Вернувшись к себе в каюту, я запираю дверь, гашу свет и укладываюсь на койке, мысленно прокручивая перед собой все, что пережил сегодня.
Не скажу, что я остался недоволен общением с моими коллегами. На первый взгляд они показались мне очень милыми людьми, и я надеюсь, что они без труда примут меня в свой круг, как некогда волчья стая приняла Маугли.
Уже в полудреме меня внезапно поражает одна мысль. Сидя за обильным ужином в радушной компании, принимая как должное услуги вышколенного стюарда, я было совсем позабыл, что кроме атомного реактора, дающего нам энергию и освещение, в чреве стального левиафана скрыто по меньшей мере шестнадцать ракет с ядерными боеголовками.
Эти ракеты — наше крайнее средство. Три из шести наших ПЛАРБ по два месяца патрулируют моря: следуя никому не ведомым курсом, соблюдая строжайшую скрытность, они в любой миг готовы исполнить полученный по радио приказ президента Республики, послав свои ракеты в указанную им цель. Мы являемся, так сказать, сторожевыми псами Франции, защитниками ее жизненных интересов, мы постоянно щерим зубы, чтобы никто не посмел на нее покуситься.
Впрочем, сравнение это неточно. Щерить зубы — значит выставлять их напоказ, а мы не выставляем напоказ ничего. Слово «скрытность», которое я услышал сегодня вечером и которое мне предстоит еще сотни раз услышать за время плавания,— это слово на борту ПЛАРБ звучит как пароль, оно считается категорическим императивом, непреложным законом. Ничем не выдавать своего присутствия. Не раскрывать рта. Не высовывать на поверхность ни кончика носа, ни верхушки антенны, ни краешка перископа. От восьми до десяти недель наша подлодка будет бороздить океаны. Принимать радиосигналы. Но чтобы ее не засекли, сама она ничего передавать не будет. Ни разу не покажется на поверхности. Останется немой и незримой.
У нее нет иллюминаторов для обзора морских глубин, да они ей и ни к чему — ведь там, в абсолютной темноте, все равно ничего не увидишь; нет у нее и мощных прожекторов мифического «Наутилуса». У нее нет глаз, она прослушивает и прощупывает свой путь сонарами и гидрофонами. Она видит ушами.
Я смотрю на светящийся циферблат моих наручных часов. Десять минут одиннадцатого. На поверхности океана ночь, но завтра над ним взойдет солнце. Взойдет не для нас. Там, где мы находимся, царит мрак. Я стараюсь представить себе то, чего никогда не увидит глаз человека: эту исполинскую стотридцатиметровую рыбину, скользящую в черной пучине. Она слепа, но слух ее вечно напряжен.
Она вслушивается. Она не доверяет ничему, что к ней приближается. И, почуяв мало-мальскую опасность, спасается бегством или спешит залечь на дно.
Глава II
На следующее утро, в девять часов, после угрожающе калорийного завтрака, я отправляюсь в лазарет. Легийу уже там. Он роется в металлическом ящике с кипой бумаг. Небрежно кивнув мне, он убирает все это хозяйство в стенной шкаф и запирает на ключ.
— Скажите-ка, Легийу, у доктора Мёрио были определенные часы приема?

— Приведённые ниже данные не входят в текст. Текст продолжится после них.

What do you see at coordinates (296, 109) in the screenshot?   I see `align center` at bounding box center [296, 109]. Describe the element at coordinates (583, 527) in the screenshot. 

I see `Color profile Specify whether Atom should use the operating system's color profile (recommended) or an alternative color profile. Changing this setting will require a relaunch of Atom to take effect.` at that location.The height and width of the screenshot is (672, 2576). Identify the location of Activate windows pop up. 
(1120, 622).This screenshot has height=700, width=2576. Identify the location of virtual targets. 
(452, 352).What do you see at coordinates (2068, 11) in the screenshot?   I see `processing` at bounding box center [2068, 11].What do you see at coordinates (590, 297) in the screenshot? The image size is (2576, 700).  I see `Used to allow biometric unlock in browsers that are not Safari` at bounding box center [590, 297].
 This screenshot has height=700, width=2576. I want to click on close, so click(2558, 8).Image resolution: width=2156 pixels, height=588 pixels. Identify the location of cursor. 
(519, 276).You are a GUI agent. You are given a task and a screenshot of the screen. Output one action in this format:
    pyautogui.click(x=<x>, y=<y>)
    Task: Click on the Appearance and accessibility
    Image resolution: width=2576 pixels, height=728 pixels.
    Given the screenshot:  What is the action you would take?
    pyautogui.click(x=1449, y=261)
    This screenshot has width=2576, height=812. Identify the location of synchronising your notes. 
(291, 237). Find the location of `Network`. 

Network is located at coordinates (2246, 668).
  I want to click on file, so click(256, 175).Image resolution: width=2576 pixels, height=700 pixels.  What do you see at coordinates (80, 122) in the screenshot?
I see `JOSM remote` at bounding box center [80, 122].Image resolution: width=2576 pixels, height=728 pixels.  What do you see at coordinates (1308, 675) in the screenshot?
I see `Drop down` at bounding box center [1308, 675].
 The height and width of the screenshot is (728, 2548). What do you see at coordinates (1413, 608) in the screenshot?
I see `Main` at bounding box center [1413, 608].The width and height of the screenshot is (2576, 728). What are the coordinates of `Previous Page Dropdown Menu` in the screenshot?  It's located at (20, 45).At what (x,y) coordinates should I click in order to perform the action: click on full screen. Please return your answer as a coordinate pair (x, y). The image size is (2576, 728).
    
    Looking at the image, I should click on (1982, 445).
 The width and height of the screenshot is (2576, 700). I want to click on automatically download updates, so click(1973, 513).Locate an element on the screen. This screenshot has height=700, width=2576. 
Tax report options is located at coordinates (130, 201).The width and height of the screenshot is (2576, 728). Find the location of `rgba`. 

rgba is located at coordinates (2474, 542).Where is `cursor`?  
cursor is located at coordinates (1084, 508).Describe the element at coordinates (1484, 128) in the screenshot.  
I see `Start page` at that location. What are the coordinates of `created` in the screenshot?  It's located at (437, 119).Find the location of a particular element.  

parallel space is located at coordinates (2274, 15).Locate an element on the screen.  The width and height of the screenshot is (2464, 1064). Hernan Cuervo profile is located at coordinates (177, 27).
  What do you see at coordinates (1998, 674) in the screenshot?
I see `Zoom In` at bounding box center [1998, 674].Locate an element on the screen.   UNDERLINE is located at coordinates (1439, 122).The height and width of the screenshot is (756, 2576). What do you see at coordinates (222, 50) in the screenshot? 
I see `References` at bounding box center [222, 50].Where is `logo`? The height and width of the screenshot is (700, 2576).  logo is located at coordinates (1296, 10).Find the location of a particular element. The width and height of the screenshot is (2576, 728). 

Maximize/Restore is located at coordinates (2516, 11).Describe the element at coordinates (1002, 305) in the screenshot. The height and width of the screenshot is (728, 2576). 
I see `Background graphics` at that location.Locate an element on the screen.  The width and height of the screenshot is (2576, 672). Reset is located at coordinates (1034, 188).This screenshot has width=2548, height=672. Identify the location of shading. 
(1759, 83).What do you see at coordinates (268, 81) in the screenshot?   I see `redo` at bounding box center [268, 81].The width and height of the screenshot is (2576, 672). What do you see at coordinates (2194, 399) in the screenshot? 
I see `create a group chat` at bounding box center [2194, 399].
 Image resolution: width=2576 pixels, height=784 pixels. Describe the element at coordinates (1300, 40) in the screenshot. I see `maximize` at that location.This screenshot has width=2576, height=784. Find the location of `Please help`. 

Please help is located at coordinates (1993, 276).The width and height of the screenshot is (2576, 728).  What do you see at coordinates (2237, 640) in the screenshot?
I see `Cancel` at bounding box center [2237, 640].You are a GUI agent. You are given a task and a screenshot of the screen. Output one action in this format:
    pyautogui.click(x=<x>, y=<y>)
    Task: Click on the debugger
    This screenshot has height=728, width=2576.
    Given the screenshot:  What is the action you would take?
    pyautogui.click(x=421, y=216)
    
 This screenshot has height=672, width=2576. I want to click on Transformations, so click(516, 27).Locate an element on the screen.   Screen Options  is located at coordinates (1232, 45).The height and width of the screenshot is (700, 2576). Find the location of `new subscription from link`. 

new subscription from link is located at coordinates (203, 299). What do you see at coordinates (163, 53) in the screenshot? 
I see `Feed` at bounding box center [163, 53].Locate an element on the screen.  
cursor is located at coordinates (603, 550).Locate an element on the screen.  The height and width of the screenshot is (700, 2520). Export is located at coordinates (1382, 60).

— Нет, мсье. Да это было бы и невозможно при нашей системе вахт. Больные заходят в лазарет при первой возможности. До нас ведь рукой подать. Как говорит капитан, на подлодке не заблудишься, все ходы-выходы задраены.
— А что это за ящик я у вас видел?
— Это наш «кооператив». Ну, кооперативная лавочка, если хотите. Торгуем всякой дребеденью: конфетами, жвачкой, бритвенными лезвиями.
— И вы этой лавочкой заведуете?
— Нет, мсье,— хмыкает Легийу,— ею заведуете вы. А я только продавец.
— И в чем же состоят мои обязанности заведующего?
— Вам придется подбивать бабки в конце плаванья.
Я с безучастным видом кручусь по лазарету, глазею по сторонам. В конце концов не выдерживаю и спрашиваю:
— А не странно ли, что эта торговая деятельность уживается с медицинской службой?
— Одно другому не мешает. Вы скоро увидите.
— А доходы она приносит, эта лавочка?
— Разумеется, начальство покупает у нас разную ерунду, а потом раздает ее в качестве призов победителям всяких там игр и конкурсов. Хорошо расходятся поздравительные открытки с изображением нашей посудины — моряки посылают их родным и знакомым на Рождество.